Justifying IEC 61511 Spend
Business Development, Software
aeSolutions, Dallas, Texas, USA
EVP - Global Process Safety Technology
aeSolutions, Anchorage, Alaska, USA
Many companies subscribe to the thought process that simply completing compliance documentation identified by IEC 61511 is the end goal. Anything more than that is deemed too tedious and represents a substantial cost center. Unfortunately, documentation is just one aspect of the lifecycle, and one that isn’t substantially making your assets safer from one day to the next. We believe the essence of the standard is to not only generate documentation, but to monitor the performance of protections layers vs. assumptions made in the front of the lifecycle. As poor assumptions are identified, companies can sustain their business by eliminating the root cause, therefore removing the previously invisible risk.
In this paper, we advocate that one should generate compliance documentation as efficiently as possible, but really focus on the impact of bad assumptions and putting a financial basis behind its meaning. This information can then be benchmarked on a monthly basis to set company targets, monitor improvement, and understand the impacts financially.
IEC 61511, Safety Instrumented Systems (SIS), Safety Instrumented Function (SIF), Independent Protection Layers (IPL), Process Hazard Analysis (PHA), Layer of Protection Analysis (LOPA), Safety Requirement Specification (SRS), Safety Lifecycle, Safety Integrity Level (SIL), SIL Calculations and Verification, Risk Reduction Factor (RRF), Financial Risk, Life Cycle Cost (LCC), Return On Investment (ROI), Key Performance (KPI), Functional Safety Index™ (FSI)
Unfortunately, process safety and protections layers are not treated like traditional equipment at a manufacturing facility. If a company wants to expand a process unit or purchase equipment for profitability, they will do a complete lifecycle cost analysis, Return On Investment (ROI) analysis, and whatever other economic analysis it takes to justify the investment. Process safety has a void here, therefore, making it difficult to compete for capital. Process safety does not generate more throughput, and many in management subscribe to the thought process that “we haven’t had a large accident at this facility in the last 30 years. Can’t we defer this cost until next year?” There simply has not been a great approach to determine the right amount of spend or effective ways to communicate the necessity throughout the business. This paper is going to attempt to fill that void by making the argument for performance-driven functional safety metrics.
As stated in the abstract, many folks look at IEC 61511 and just see the importance of creating the best PHA, LOPA, and SRS Reports as the end goal of the safety lifecycle. Unfortunately, those reports are a snapshot in time and do not make your facility safer on a daily basis. We believe the essence of the lifecycle standard is that you need to monitor the performance of credited protection layers to validate assumptions made at that snapshot in time. Traditionally, monitoring is a tedious task because you have to synchronize operational data with the free text in the reports that are included in a large amount of paper that is several inches thick.

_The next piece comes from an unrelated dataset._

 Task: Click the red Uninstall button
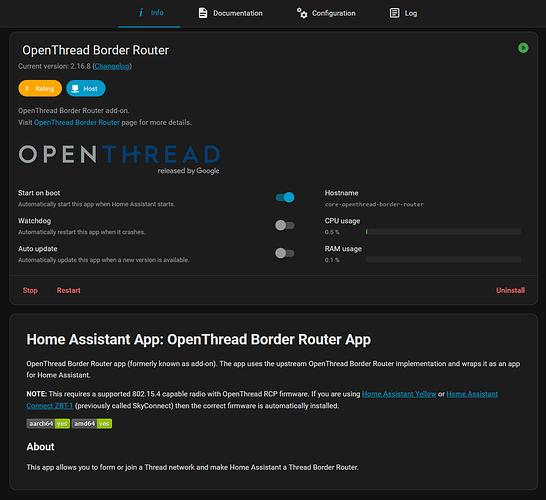[510, 290]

Figure 1: Traditional Data Disconnect
Lifecycle tools on the market eliminate the disconnect illustrated in figure 1, making it simple to identify bad actors whether in the form of assumptions or poorly performing equipment. This visibility allows you to take action to remove risks and sustain your business.
Assumptions vs Actual Performance
So, let’s talk about assumptions surrounding an individual hazardous scenario. The PHA identified a hazardous scenario requiring a Layer of Protection Analysis (LOPA). The following assumptions form the basis for this scenario:
- Consequence severity of B (e.g., potential single fatality)

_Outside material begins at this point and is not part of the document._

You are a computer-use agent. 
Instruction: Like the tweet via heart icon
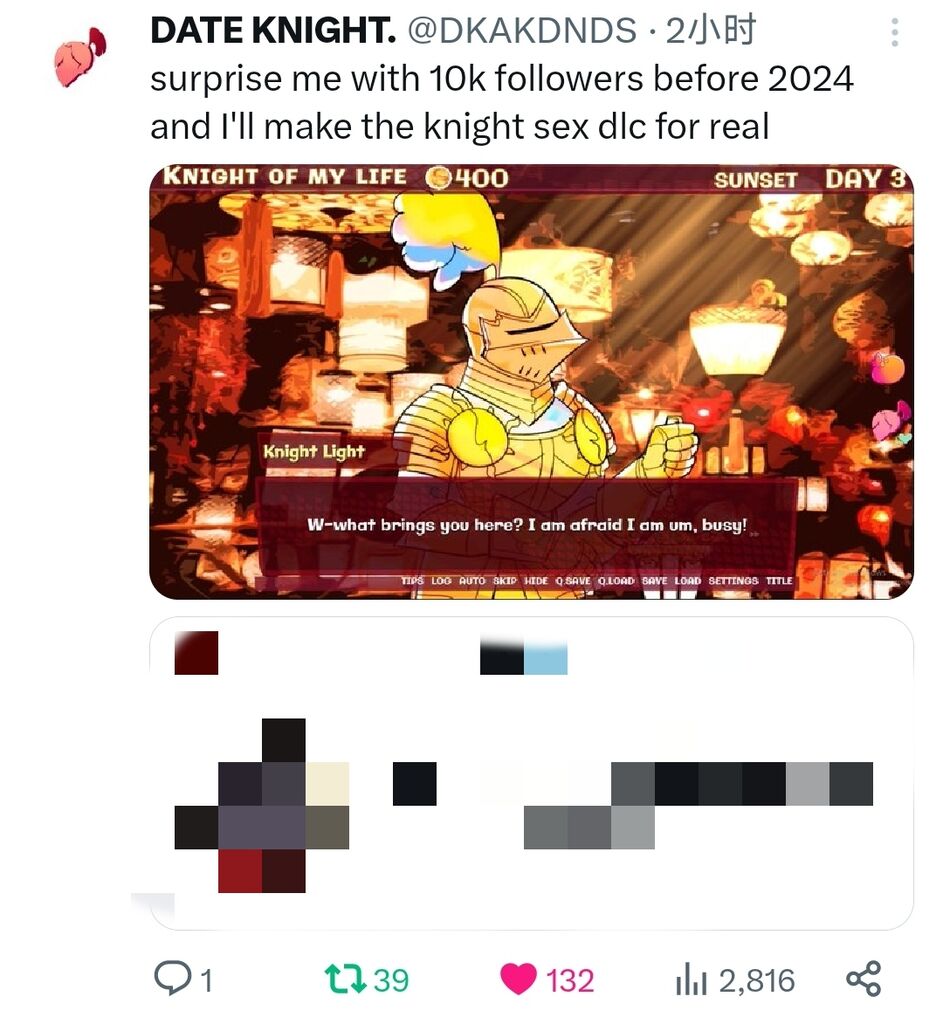pos(518,979)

- Initiating cause frequency¹ for a BPCS failure assumed to fail once every 10 years, which corresponds on the Risk Matrix below to the yellow circle on the likelihood scale between a 4 and 5
- Credit for an Independent Protection Layer (IPL), alarm with operator response²,
- Requirement to design a SIF³ to ensure the scenario meets the company’s tolerable mitigated event likelihood, which corresponds on the Risk Matrix below on the likelihood scale between a 1 and 2
Figure 2: LOPA Assumptions
Over time, the facility experiences trip/demand events that trigger incident investigations. Data is pointing to an initiating cause frequency of 1/5 years instead of 1/10 years as can be seen on the Risk Matrix in Figure 3. Therefore, the starting point has moved to the right, creating a gap from the start. The maintenance records indicate the alarm is tested as required, and the operator is properly trained to respond, so its credited amount is validated. However, the maintenance records also show that the field devices associated with the SIF were tested much later than the test intervals defined in the SIL Verification Calculations, leading to a degraded RRF to 75% of the achieved design. This equates to an additional gap as distance on a risk matrix that can be tied to both time and dollars.
Figure 3: Actual Performance Based on Operational Data
The Simple Math and Bad Actor Criteria
The fundamental building block to summarize the overall strength of the assumptions in the LOPA is a single unit of risk. Since LOPA math is a log-scale, we kept with that same approach with the exception of SIL 0s (i.e., alarms, BPCS interlocks, etc.). The following table shows the risk units (or fractions of) that were used in our math.
Table 1: Risk Units per SIL
The risk units in the table will increase as the strength of the RRF increases, depending on the SIL calculation of the design in use. The SIL 0s were used as a fraction simply because the log of one equals zero and many credited alarms and interlocks are paramount in risk reduction and should be monitored as well.
The following variables (x) can impact an assumption in the LOPA and / or the design criteria in the SRS or Non-SIF IPL Requirement Specification:
- Initiating Cause Frequencies – can only be identified through incident investigations
- Demand Rates – compared to what is assumed in the LOPA based on the order of actuation of IPLs (historian)
- Excessive Bypass – aggregated time in bypass over a period of time compared to the integrity level of design (historian)
- On-Time Testing – if devices are tested late compared to the test interval in SIL Calculation (CMMS)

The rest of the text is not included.